Their actions left our nation is shock and disbelief. We watch as the devastation unfolded before us, growing worse by the moment, our hearts and minds were assaulted, yet we could not look away. We watched, hoping that the people on the top floors could be saved…even after they began to fall or jump from the building, because the heat was more than they could take. We felt sick with each and every thud. We prayed over the rescuers, that they would be successful in getting people out, and that they would come out too. We watched in stunned disbelief as the towers fell, praying that after the first tower fell, that somehow, the second would remain standing…until it also fell. We became angry at the people who had done this, without provocation. Pure hate, of our beliefs, our prosperity, and our liberties, and that drove them to attack us.
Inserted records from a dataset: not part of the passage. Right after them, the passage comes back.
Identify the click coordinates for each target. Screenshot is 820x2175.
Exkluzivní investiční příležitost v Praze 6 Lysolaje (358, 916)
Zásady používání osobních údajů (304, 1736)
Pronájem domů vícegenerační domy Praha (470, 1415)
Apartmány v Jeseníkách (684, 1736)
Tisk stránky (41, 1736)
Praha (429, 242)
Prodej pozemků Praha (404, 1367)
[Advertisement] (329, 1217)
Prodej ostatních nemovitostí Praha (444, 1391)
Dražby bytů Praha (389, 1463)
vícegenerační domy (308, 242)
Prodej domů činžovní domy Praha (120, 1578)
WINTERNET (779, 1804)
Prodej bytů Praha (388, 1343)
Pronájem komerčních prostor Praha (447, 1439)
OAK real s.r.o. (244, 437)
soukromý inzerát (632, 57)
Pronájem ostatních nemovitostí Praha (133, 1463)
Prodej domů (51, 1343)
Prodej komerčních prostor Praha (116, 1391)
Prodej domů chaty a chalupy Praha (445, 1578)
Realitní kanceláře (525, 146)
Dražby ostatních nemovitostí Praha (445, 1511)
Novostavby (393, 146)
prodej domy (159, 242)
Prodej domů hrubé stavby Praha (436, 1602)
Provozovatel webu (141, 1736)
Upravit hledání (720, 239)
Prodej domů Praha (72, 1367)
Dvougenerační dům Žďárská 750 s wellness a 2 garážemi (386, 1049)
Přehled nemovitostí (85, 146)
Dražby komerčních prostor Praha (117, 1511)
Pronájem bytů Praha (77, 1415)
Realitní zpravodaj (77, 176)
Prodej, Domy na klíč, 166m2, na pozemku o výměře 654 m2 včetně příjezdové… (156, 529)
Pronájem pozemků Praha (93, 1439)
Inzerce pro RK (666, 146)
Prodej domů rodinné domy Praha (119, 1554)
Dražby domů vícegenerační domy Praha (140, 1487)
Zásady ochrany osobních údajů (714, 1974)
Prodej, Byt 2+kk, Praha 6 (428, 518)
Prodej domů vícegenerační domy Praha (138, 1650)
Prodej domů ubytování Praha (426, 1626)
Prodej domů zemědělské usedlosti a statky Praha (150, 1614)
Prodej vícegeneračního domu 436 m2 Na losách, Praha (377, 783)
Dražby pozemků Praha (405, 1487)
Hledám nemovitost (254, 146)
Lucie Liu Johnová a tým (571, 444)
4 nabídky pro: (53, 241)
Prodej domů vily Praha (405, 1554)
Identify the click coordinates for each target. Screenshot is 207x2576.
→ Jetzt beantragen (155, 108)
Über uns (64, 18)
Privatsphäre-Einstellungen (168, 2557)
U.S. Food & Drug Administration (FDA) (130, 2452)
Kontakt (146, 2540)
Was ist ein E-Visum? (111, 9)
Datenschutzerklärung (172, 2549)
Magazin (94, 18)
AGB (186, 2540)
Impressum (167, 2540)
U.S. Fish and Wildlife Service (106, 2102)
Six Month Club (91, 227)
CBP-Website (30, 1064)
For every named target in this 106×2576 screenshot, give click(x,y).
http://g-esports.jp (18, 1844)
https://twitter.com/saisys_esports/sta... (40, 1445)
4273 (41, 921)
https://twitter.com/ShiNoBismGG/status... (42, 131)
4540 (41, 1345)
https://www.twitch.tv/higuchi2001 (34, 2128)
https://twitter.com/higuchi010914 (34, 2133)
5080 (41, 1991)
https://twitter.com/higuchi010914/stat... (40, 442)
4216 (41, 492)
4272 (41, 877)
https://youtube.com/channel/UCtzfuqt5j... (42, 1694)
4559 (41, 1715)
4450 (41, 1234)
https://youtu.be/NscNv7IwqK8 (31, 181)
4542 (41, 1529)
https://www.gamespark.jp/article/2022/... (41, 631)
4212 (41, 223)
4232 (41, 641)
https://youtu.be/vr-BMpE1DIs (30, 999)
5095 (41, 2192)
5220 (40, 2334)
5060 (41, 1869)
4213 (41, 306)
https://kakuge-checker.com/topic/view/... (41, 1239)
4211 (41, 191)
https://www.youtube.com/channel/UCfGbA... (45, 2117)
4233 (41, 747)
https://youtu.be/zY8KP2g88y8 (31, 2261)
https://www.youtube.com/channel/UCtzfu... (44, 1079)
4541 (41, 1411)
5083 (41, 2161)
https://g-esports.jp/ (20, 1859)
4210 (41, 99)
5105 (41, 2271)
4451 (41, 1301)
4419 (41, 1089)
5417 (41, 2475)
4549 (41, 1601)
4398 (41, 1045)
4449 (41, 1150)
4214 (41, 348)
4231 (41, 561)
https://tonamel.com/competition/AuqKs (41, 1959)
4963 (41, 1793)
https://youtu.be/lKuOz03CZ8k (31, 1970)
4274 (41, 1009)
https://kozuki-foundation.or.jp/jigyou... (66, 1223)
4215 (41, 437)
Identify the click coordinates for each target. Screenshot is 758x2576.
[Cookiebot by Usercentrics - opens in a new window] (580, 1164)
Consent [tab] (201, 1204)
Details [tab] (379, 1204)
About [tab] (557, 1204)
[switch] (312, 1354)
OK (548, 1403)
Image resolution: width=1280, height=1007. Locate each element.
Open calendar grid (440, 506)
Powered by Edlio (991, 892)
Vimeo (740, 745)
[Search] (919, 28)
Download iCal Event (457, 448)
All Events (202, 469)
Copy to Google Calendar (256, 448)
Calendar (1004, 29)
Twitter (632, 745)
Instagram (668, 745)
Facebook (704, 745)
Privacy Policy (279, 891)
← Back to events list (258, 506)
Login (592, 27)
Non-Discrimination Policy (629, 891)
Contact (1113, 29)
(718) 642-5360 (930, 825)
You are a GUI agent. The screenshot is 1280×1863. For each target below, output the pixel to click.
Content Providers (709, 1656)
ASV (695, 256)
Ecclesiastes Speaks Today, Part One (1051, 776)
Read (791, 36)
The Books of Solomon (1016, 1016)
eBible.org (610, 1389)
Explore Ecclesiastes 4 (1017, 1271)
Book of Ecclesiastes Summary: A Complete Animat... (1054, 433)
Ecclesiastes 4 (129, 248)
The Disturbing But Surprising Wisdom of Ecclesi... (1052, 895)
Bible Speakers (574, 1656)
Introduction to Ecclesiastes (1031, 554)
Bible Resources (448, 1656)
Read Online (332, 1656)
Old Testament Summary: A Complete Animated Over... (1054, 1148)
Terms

As the day went on, we watched in horror as more information came out. We knew that there were going to be many people died, but still we watched as they dug through the rubble. We thought there would suddenly be people found alive in that rubble. As time went on, we knew that there wouldn’t be huge numbers of survivors. In the end, only twelve people were found alive after the towers fell. After a couple of days, we knew there would be no more, still we could not look away. We had to watch…had to know. As each lost one was found…we cried right along with their families. Then came the worst horror of all…finding out that some people would never be found. The fires had been so hot that their bodies were cremated. That added more horror to our thoughts. It was something we just couldn’t fathom, just like we could not fathom that 15 years later, that day would still be as vivid in our memories as it was on the day we were attacked.